Dr. Morton used a computer-generated slide presentation
to illustrate his points about the way Scottish historiographical
literature has been selectively exploited for political advantage – thus
comparing it to a list of militaristic, great lives, political, social and
cultural attempts to fragment history. He used William Wallace as a
perfect example. There is no documented evidence of Wallace’s date of
birth, only the account of his cruel death at the hands of Edward I in
1305, and tales of his exploits at various times in early Scottish
history. While there is no way to know what William Wallace really looked
like, that has not stopped generations of artists and sculptors from
creating supposed likenesses of Wallace, and Dr. Morton presented a large
sampling of images depicting the legendary hero. His personal favourite is
a poster of Mel Gibson who, complete with blue paint on his face, now IS
Wallace to the world.
In reviewing slides of the dozens of monuments of
Wallace, Dr. Morton noted that most depicted an image somewhere between
Jesse Ventura and Hulk Hogan; at least 6’-5" tall, muscular, and
invariably carrying a scroll under his arm. Dr. Morton is not convinced of
the authenticity of the so-called "Leubeck Letter", and got a lot of
laughs when he kept pointing out that the ever-present scroll depicted in
the various statues could very well have been the famous letter, before it
was sent off by a courier to Germany.
Most statues of Wallace project a larger-than-life
image, save one monument erected in 1819 in Ayr. The builders of the
monument decided to complete the structure, including the decorative niche
intended to receive the statue of Wallace being sculpted elsewhere, before
the statue was completed. Therefore, when it came time to install the
statue in the niche, Wallace was too tall to fit the available space. What
to do? With characteristic Scots ingenuity and frugality, the statue was
shortened to fit the space in the niche, and "Brave Wallace" came out
looking like a 4’-6" dwarf. Dr. Morton refers to that one as "The Wee
Wallace".
Dr. Morton suggested that with William Wallace, it is
the story that counts and facts don’t matter; it is a myth, and in
politics the myth is more important. He drew comparisons between the
stories about William Wallace, and those translated from the poetry of
"Blind Harry" (1474-79), which may have been the basis for much of the
Wallace image we know today. The poems were supposedly based on the "oral
tradition" – some evidence of him being real, but subject to
interpretation both by the translator, and the reader of the translation.
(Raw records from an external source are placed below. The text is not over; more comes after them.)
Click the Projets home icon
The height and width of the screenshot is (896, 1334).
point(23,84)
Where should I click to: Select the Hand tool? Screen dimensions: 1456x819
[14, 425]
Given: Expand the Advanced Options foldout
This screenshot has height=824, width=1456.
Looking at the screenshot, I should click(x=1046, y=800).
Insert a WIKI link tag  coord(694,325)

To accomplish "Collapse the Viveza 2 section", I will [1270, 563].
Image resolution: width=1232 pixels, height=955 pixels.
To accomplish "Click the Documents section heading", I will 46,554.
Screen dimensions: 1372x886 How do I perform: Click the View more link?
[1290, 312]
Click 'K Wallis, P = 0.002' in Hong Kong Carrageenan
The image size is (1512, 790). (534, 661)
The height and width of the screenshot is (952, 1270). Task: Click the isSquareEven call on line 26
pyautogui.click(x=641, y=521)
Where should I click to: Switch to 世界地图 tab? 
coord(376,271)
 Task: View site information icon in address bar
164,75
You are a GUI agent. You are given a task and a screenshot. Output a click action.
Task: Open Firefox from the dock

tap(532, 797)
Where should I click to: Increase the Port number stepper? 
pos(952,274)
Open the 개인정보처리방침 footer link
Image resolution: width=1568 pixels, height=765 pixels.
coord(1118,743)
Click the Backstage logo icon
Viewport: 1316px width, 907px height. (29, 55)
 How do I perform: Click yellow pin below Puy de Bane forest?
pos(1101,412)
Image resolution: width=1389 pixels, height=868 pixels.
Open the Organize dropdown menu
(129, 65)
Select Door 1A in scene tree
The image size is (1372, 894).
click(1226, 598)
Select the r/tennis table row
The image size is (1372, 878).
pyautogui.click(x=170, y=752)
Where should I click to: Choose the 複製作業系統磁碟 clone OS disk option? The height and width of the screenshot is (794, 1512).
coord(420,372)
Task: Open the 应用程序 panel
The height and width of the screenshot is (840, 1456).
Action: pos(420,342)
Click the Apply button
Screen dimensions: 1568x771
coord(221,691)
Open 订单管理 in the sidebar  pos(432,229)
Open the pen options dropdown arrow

Dr. Morton raised some interesting questions about "Blind Harry", who was
supposed to have been born blind. If true, how did he manage to "see" his
subjects, learn Latin and French and do the necessary research for his
historical poems? His poems, with their excessive spilling of English
blood, suited the purpose of Scottish nationalists, and certainly provided
the required exploits for a hero figure of the stature of William Wallace.
Holding the rapt attention of an audience that has been
sitting all day listening to dissertations on Scottish history can be a
challenge for the final speaker. Dr. Morton used his dry sense of humour
and obvious knowledge of his subject to keep everyone amused and
interested. If there were any closet Scottish National Party supporters in
the audience, they may not have appreciated Dr. Morton’s comments about
William Wallace, but the vast majority who did so, showed their
appreciation with a hearty round of applause, before heading home. I have
attended numerous colloquia at Guelph since the early 1990s, but have
seldom enjoyed one more — which only proves that those speakers who are
able to add a wee touch of humour to their presentation can make the
dullest subject come to life, and make their presentations more memorable.